De klimaattop van de Verenigde Naties in Belém, Brazilië, is afgelopen zaterdag met een dag vertraging geëindigd. De deelnemende landen hebben weliswaar een overeenkomst ondertekend, maar milieubeschermers wijzen op het ontbreken van cruciale groene doelen en op de vaagheid van veel gedeelten in het document.
Volgens een analyse van het Green Policy Center, gepubliceerd tijdens het “Half a Degree” evenement, ging de belangrijkste discussie tijdens de conferentie tussen de progressieve landen en de olieproducerende staten. Aan de ene kant stonden de Europese Unie en de kwetsbare eilandstaten die bedreigd worden door de zeespiegelstijging, en aan de andere kant landen zoals Rusland en Saoedi-Arabië, evenals niet-gecommitteerde landen zoals India. De Verenigde Staten hebben de conferentie helemaal niet bijgewoond.
Tijdens de onderhandelingen heeft de Europese Unie zich opvallend krachtig uitgesproken voor het belang van emissiereducties, met stilzwijgende steun van China.

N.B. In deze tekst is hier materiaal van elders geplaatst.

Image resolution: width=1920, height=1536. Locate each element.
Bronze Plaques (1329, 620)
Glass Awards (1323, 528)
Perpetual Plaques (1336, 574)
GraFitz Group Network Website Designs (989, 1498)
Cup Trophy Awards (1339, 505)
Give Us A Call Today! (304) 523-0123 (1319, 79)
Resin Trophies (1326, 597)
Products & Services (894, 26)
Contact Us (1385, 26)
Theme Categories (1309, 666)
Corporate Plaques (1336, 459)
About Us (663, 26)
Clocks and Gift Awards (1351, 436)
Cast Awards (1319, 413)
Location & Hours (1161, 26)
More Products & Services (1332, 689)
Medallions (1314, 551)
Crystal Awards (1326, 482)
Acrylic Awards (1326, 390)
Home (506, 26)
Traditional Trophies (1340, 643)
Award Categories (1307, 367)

De EU heeft zelfs gedreigd de goedkeuring van de uiteindelijke overeenkomst te blokkeren om ervoor te zorgen dat de secties over de afbouw van fossiele brandstoffen en de wereldwijde emissiereductie daarin werden opgenomen.

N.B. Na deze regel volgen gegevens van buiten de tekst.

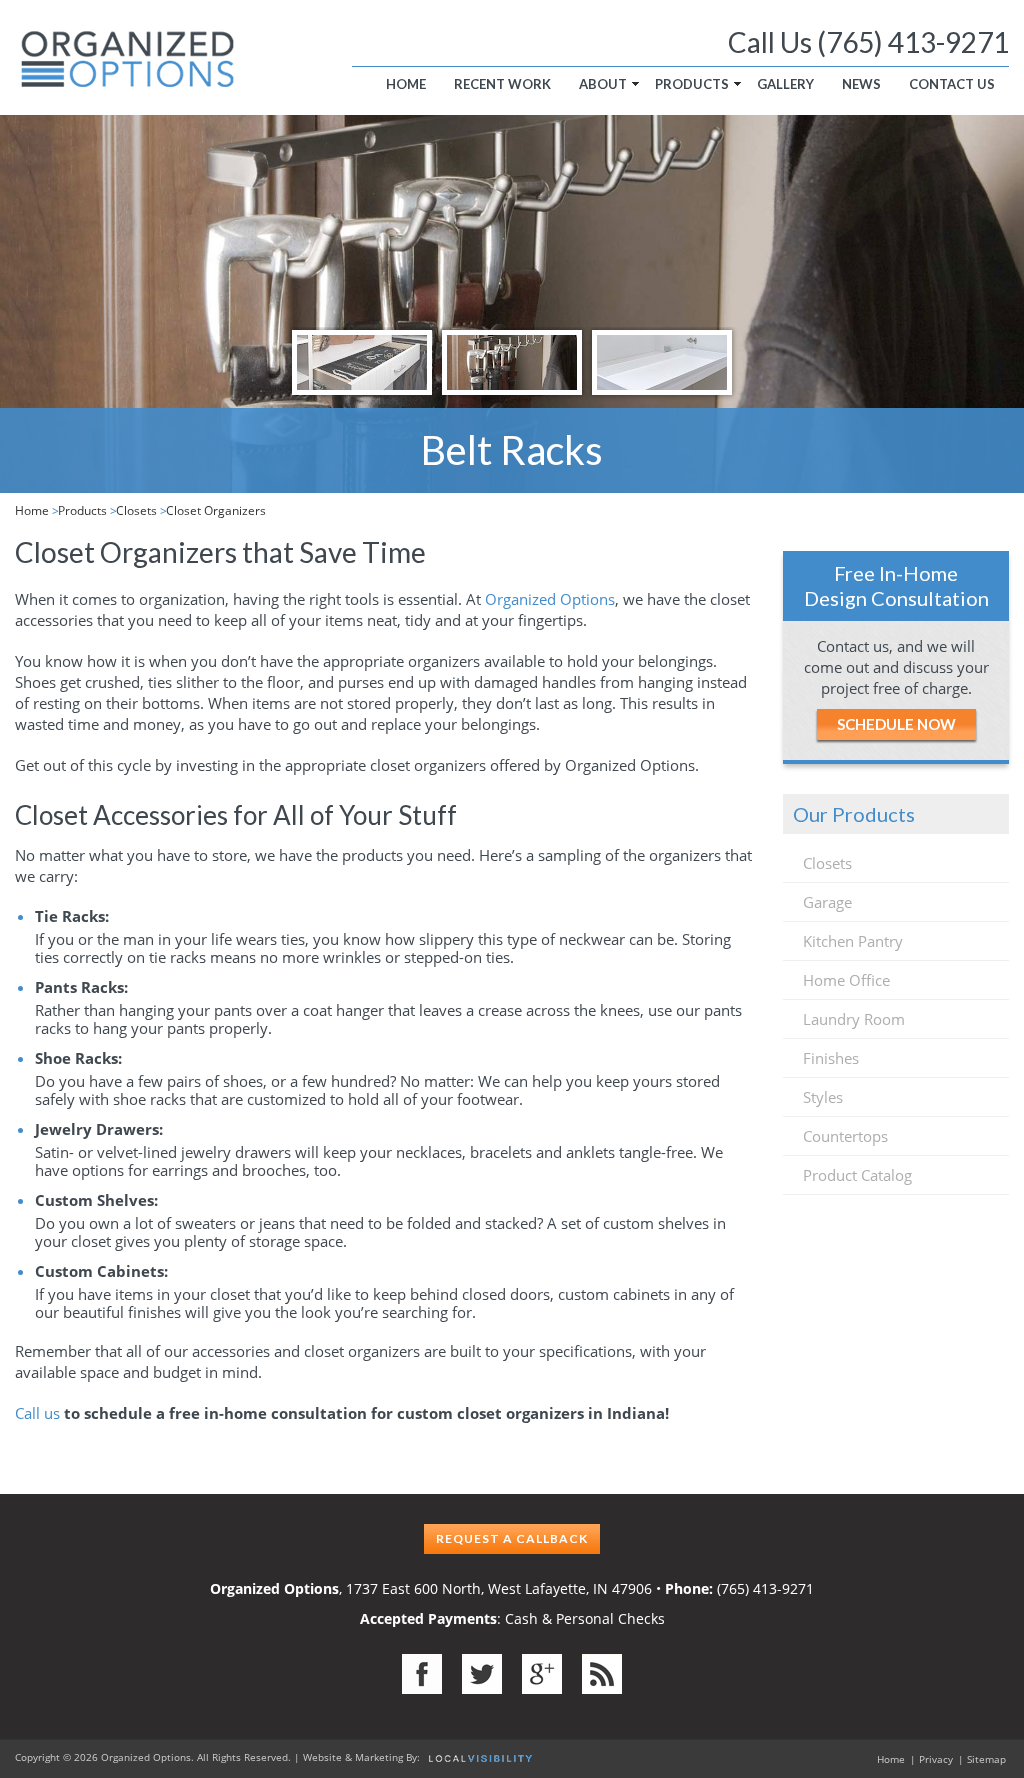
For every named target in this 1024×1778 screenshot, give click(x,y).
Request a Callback (512, 1538)
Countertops (845, 1136)
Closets (136, 510)
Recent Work (502, 84)
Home (406, 84)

Op de klimaattop van vorig jaar in Bakoe hebben de ontwikkelde landen beloofd om vanaf 2025 jaarlijks minstens 300 miljard dollar te investeren in klimaatacties van ontwikkelingslanden, met de ambitie om dit tegen 2035 op 1300 miljard dollar te verhogen. De arme landen hadden nu geëist dat het bedrag voor aanpassingsmaatregelen wordt verdriedubbeld en dat de rijke landen voor meerdere jaren van tevoren aangeven hoeveel steun ze precies zullen geven. Dit is deels bereikt.

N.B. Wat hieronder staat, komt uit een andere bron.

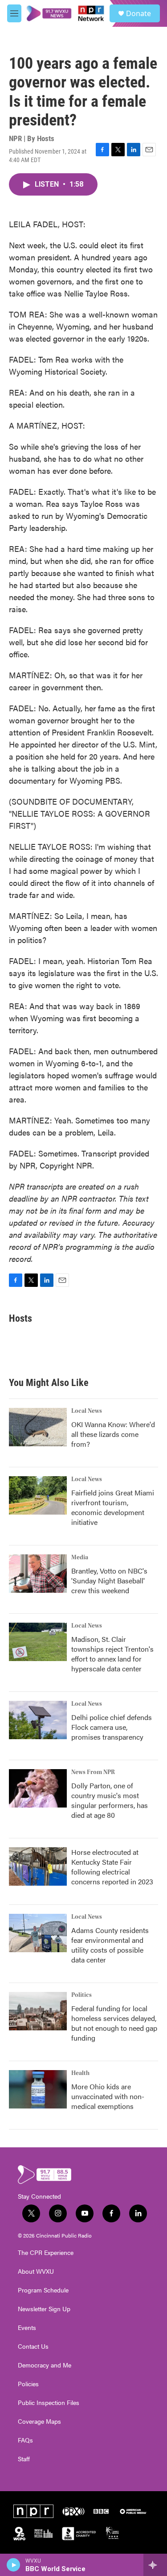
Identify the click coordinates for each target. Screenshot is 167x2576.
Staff (24, 2459)
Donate (138, 13)
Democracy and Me (44, 2365)
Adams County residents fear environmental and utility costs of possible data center (110, 1945)
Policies (28, 2384)
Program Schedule (43, 2290)
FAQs (25, 2440)
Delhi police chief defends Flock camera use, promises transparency (111, 1727)
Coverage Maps (39, 2421)
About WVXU (36, 2271)
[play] (13, 2564)
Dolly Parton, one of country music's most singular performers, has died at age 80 (109, 1800)
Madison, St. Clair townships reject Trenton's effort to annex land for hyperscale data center (112, 1654)
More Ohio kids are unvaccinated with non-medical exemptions (107, 2096)
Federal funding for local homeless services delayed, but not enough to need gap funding (114, 2023)
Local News (86, 1411)
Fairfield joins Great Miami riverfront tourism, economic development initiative (112, 1507)
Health (80, 2073)
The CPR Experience (45, 2252)
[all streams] (155, 2565)
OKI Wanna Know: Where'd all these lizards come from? (113, 1434)
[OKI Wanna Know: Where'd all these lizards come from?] (38, 1427)
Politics (81, 1995)
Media (79, 1557)
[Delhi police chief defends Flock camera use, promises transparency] (38, 1720)
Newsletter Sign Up (44, 2309)
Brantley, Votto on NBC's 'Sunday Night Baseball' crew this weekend (109, 1580)
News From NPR (93, 1772)
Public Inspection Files (48, 2402)
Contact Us (33, 2346)
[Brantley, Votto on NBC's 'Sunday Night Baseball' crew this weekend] (38, 1573)
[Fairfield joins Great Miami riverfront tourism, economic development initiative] (38, 1495)
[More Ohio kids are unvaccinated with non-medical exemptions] (38, 2089)
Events (27, 2327)
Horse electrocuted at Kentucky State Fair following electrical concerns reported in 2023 (112, 1867)
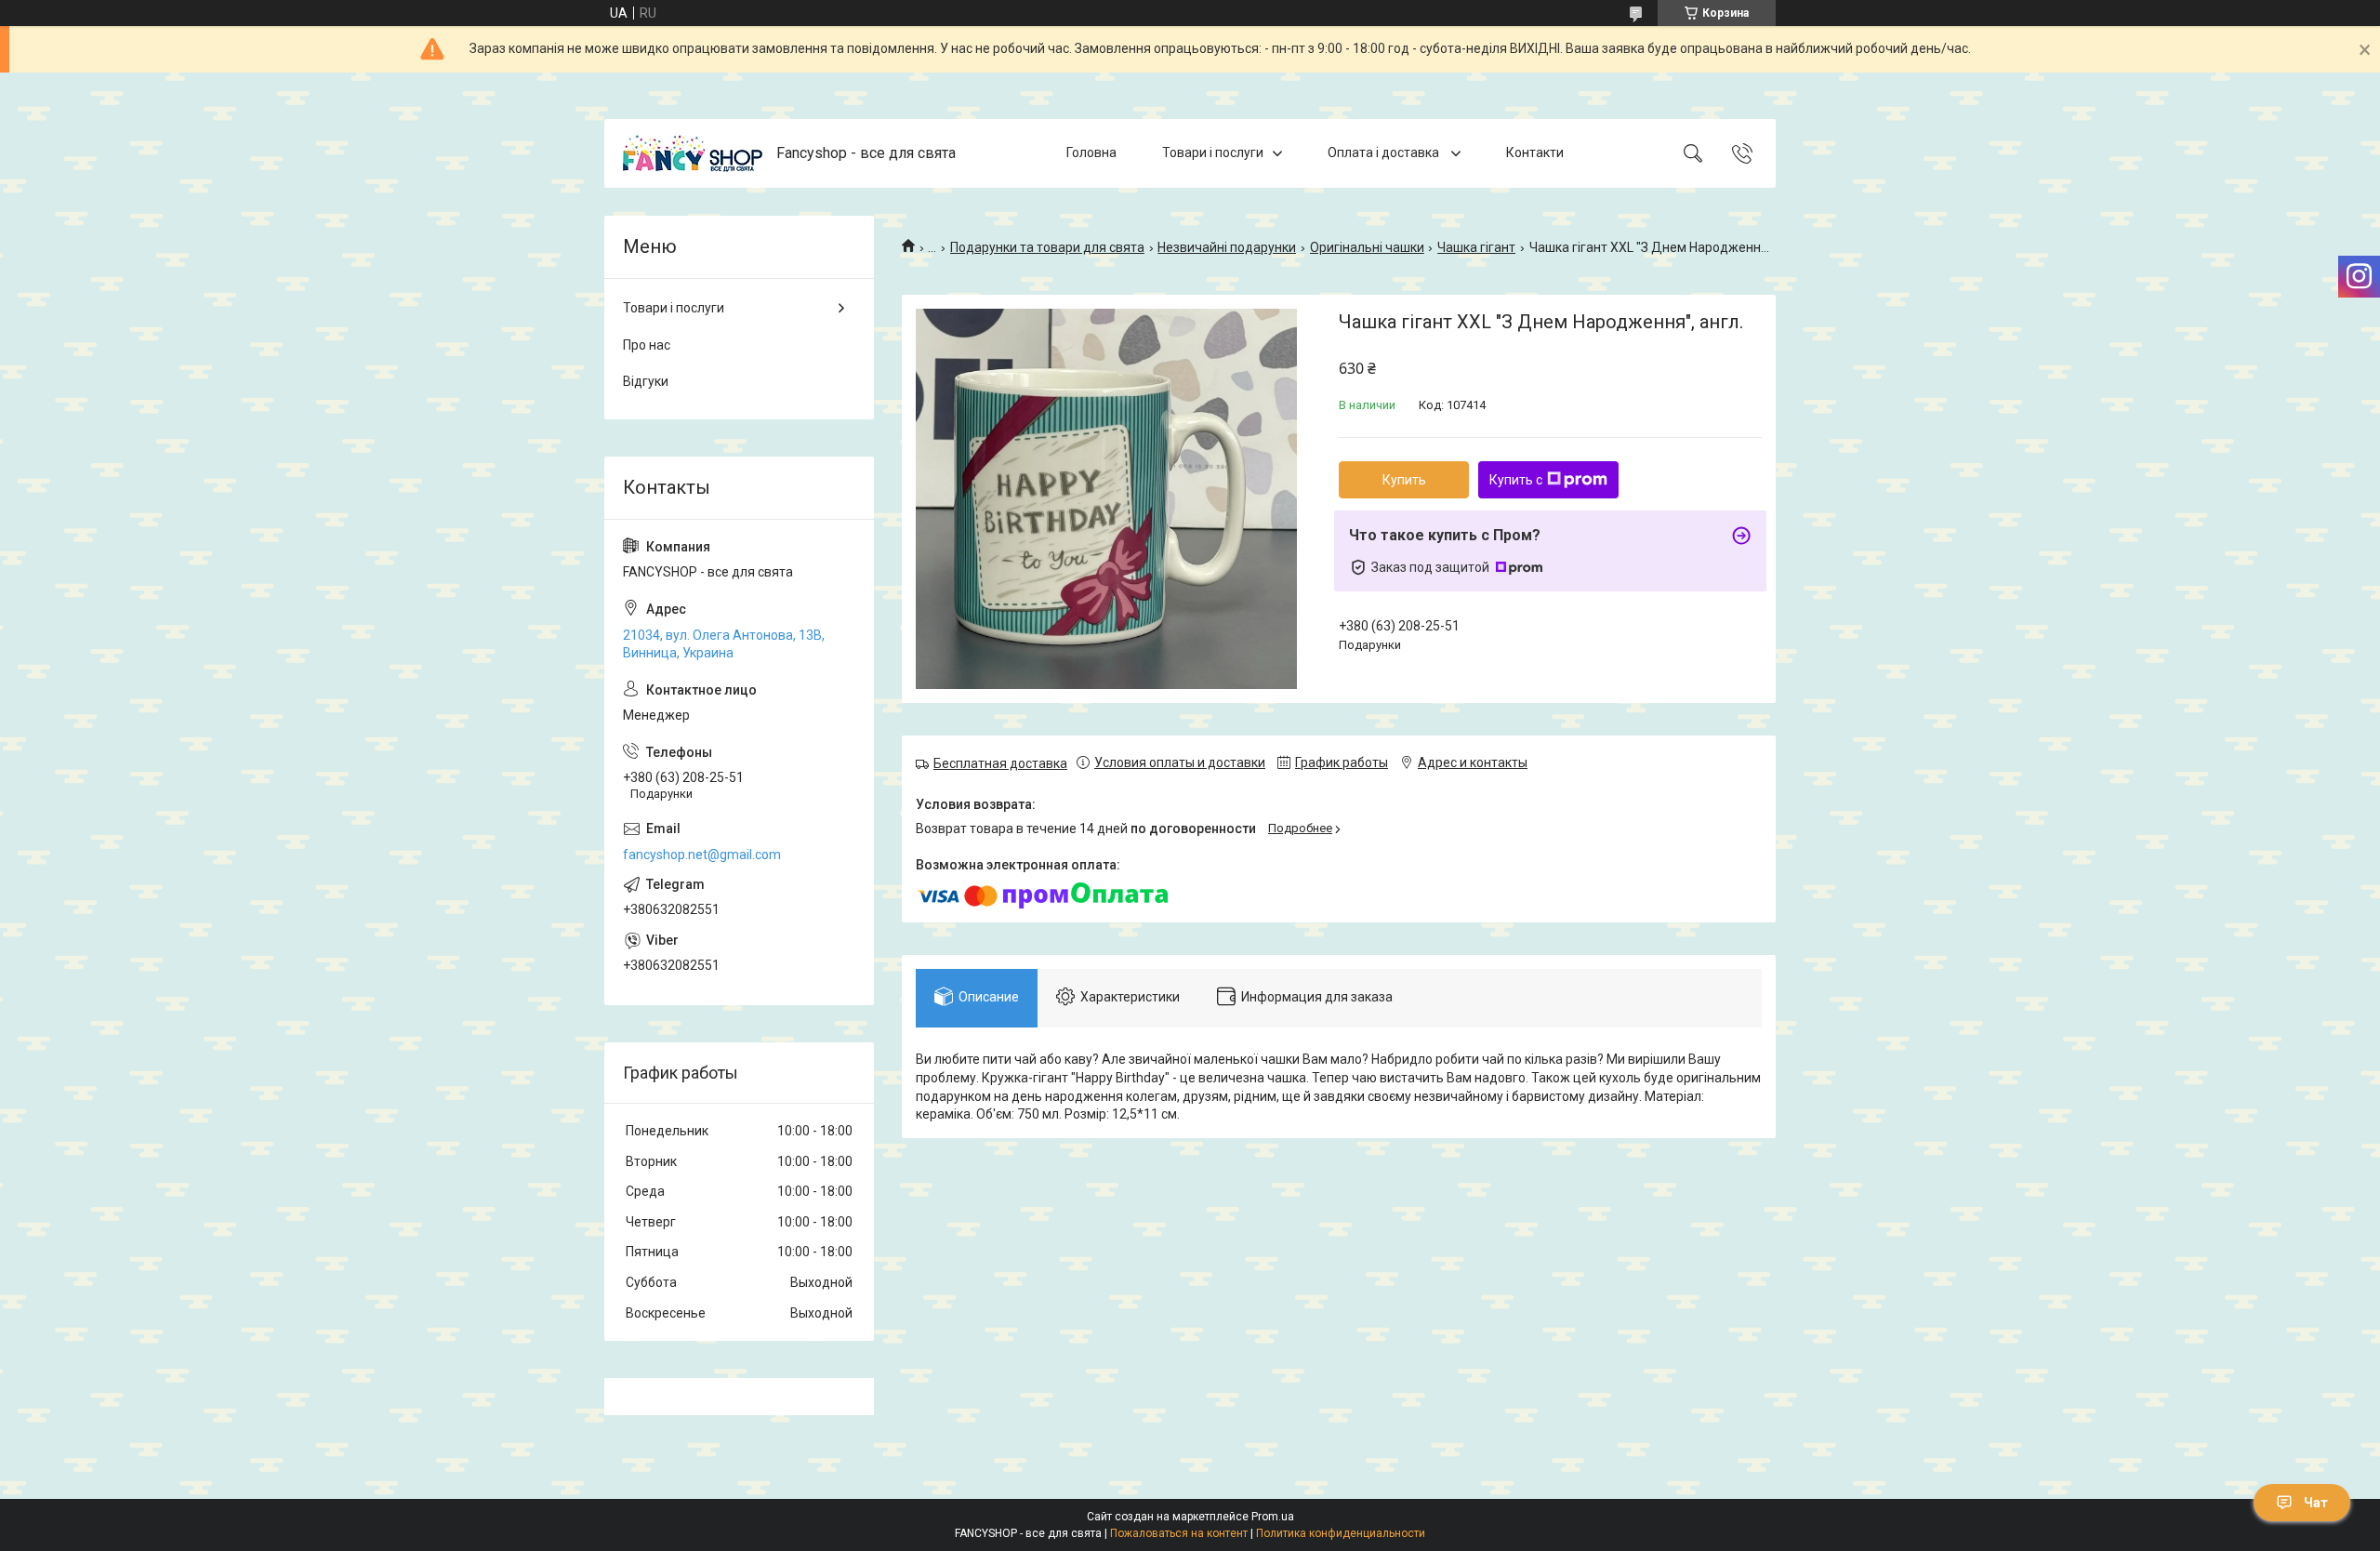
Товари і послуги (1212, 152)
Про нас (646, 345)
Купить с (1515, 479)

De EU wilde dat er concrete maatregelen voor de afbouw van fossiele brandstoffen in de overeenkomst zouden worden opgenomen, maar veel landen stonden daar absoluut niet voor open. Daarom kwamen er in het slotdocument slechts algemene uitspraken over deze onderwerpen.
Tevens hebben de landen afgesproken dat de volgende klimaattop in 2026 in Turkije zal plaatsvinden, onder leiding van Australië.